■ **Short exercise**
Could you extract all of the entries below and reproduce each line verbatim?

** Start of Dataset excerpts **

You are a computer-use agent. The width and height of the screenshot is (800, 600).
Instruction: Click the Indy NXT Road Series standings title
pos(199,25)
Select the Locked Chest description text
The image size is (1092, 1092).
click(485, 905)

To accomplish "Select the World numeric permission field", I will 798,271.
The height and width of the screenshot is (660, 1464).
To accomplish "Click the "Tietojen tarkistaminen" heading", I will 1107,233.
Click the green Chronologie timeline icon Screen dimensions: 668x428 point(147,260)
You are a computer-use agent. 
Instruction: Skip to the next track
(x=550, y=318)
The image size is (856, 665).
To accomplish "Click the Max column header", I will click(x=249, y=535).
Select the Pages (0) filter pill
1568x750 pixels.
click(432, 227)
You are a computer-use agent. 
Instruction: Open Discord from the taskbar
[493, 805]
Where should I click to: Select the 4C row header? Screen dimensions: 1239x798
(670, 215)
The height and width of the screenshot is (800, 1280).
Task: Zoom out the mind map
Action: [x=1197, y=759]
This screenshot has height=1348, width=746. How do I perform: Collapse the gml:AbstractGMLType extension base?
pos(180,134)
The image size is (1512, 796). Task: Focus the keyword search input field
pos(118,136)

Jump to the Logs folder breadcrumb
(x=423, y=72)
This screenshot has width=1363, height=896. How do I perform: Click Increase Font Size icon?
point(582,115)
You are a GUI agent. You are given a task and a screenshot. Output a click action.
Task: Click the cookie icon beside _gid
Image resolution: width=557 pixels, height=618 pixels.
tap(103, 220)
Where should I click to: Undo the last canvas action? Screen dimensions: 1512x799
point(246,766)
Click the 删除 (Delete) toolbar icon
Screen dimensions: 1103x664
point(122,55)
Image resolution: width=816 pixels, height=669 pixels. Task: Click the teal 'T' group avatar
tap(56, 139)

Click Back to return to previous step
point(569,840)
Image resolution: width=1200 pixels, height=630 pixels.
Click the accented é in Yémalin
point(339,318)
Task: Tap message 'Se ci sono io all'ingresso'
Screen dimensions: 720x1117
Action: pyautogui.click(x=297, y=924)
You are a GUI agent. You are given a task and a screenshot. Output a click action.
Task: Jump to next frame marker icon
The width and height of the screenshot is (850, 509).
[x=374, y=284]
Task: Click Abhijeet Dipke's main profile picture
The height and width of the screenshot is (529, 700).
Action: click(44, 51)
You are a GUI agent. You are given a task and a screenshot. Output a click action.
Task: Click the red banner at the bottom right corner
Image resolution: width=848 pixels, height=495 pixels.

** End of Dataset excerpts **

■ **Solution below**
You are a computer-use agent. The width and height of the screenshot is (800, 600).
Instruction: Click the Indy NXT Road Series standings title
pos(199,25)
Select the Locked Chest description text
The image size is (1092, 1092).
click(485, 905)

To accomplish "Select the World numeric permission field", I will 798,271.
The height and width of the screenshot is (660, 1464).
To accomplish "Click the "Tietojen tarkistaminen" heading", I will 1107,233.
Click the green Chronologie timeline icon Screen dimensions: 668x428 point(147,260)
You are a computer-use agent. 
Instruction: Skip to the next track
(x=550, y=318)
The image size is (856, 665).
To accomplish "Click the Max column header", I will click(x=249, y=535).
Select the Pages (0) filter pill
1568x750 pixels.
click(432, 227)
You are a computer-use agent. 
Instruction: Open Discord from the taskbar
[493, 805]
Where should I click to: Select the 4C row header? Screen dimensions: 1239x798
(670, 215)
The height and width of the screenshot is (800, 1280).
Task: Zoom out the mind map
Action: [x=1197, y=759]
This screenshot has height=1348, width=746. How do I perform: Collapse the gml:AbstractGMLType extension base?
pos(180,134)
The image size is (1512, 796). Task: Focus the keyword search input field
pos(118,136)

Jump to the Logs folder breadcrumb
(x=423, y=72)
This screenshot has width=1363, height=896. How do I perform: Click Increase Font Size icon?
point(582,115)
You are a GUI agent. You are given a task and a screenshot. Output a click action.
Task: Click the cookie icon beside _gid
Image resolution: width=557 pixels, height=618 pixels.
tap(103, 220)
Where should I click to: Undo the last canvas action? Screen dimensions: 1512x799
point(246,766)
Click the 删除 (Delete) toolbar icon
Screen dimensions: 1103x664
point(122,55)
Image resolution: width=816 pixels, height=669 pixels. Task: Click the teal 'T' group avatar
tap(56, 139)

Click Back to return to previous step
point(569,840)
Image resolution: width=1200 pixels, height=630 pixels.
Click the accented é in Yémalin
point(339,318)
Task: Tap message 'Se ci sono io all'ingresso'
Screen dimensions: 720x1117
Action: pyautogui.click(x=297, y=924)
You are a GUI agent. You are given a task and a screenshot. Output a click action.
Task: Jump to next frame marker icon
The width and height of the screenshot is (850, 509).
[x=374, y=284]
Task: Click Abhijeet Dipke's main profile picture
The height and width of the screenshot is (529, 700).
Action: click(44, 51)
You are a GUI agent. You are given a task and a screenshot. Output a click action.
Task: Click the red banner at the bottom right corner
Image resolution: width=848 pixels, height=495 pixels.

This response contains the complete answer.